Derivation of ‘Unknown’ Symmetry Elements 3
When centring is combined with other symmetry elements, this can produce symmetry elements operating with the same unique axis. For example, consider the space group \(Ibca\). Combining the \(b\) glide with the body-centring takes the position \((x, y, z)\) to \((-x, y+\frac{1}{2}, z)\) to \((-x+\frac{1}{2}, y, z+\frac{1}{2})\). This position can also be generated by a \(c\) glide perpendicular to \(a\) at \(a = \frac{1}{4}\). Therefore, \(Ibca\) possesses both \(b\) and \(c\) glide perpendicular to \(a\). This is not the same as an \(n\) or an \(e\) glide, as they are positioned differently. We placed the \(b\) glide at \(a = 0\) and the \(c\) glide was at \(a= \frac{1}{4}\). The space group \(Icca\) is therefore identical to \(Ibca\), hence why this is not listed as a separate group.

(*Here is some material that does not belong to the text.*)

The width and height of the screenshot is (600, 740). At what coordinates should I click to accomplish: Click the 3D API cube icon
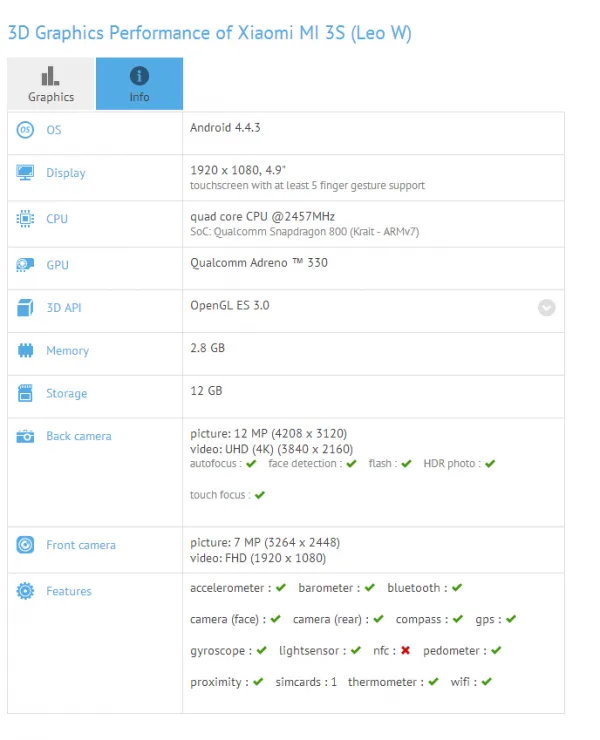point(25,308)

Consider the space group \(C\frac{2}{m}\frac{2}{m}\frac{2}{m}\). What symmetry element is produced by combining the two-fold rotation axis parallel to \(a\) with the \(C\) centring? Scroll down for the answer.
Well the position arrived at after applying these two symmetry elements to \((x, y, z)\) is \((x + \frac{1}{2}, -y + \frac{1}{2}, -z)\). This is equivalent to applying a \(2_{1}\) screw axis located at \((a, \frac{1}{4}, 0)\) (remember the origin is moveable/where we chose it to be!).
A slightly harder one for you. Remembering that there are four lattice points in \(F\)-centring, what other mirror or glide planes must be present in the space group \(Fmmm\)? Determine their positions relative to the mirror plane. As the symmetry along each axis is identical, you can simply solve this for one axis and generalise. Scroll down for the answer.
\(F\)-centring means that the position \((x, y, z)\) is identical to the positions \((x+\frac{1}{2}, y+\frac{1}{2}, z)\), \((x+\frac{1}{2}, y, z+\frac{1}{2})\) and \((x, y+\frac{1}{2}, z+\frac{1}{2})\). Applying a mirror plane perpendicular to \(a\) to each position, the new positions are \((-x+\frac{1}{2}, y+\frac{1}{2}, z)\), \((-x+\frac{1}{2}, y, z+\frac{1}{2})\) and \((-x, y+\frac{1}{2}, z+\frac{1}{2})\).
The first two positions listed represent the two coordinates generated by an \(e\) glide plane perpendicular to \(a\) located at \(a = \frac{1}{4}\). Remember this is the ‘either’ glide plane. After reflection, translation can occur in either the \(b\) or \(c\) directions, generating two different positions. The final position generated represents an \(n\) glide parallel to \(a\) located at \(a = 0\). This is actually the same position as our original mirror plane! It does not get shown on the space group diagram due to this overlap, but it is present.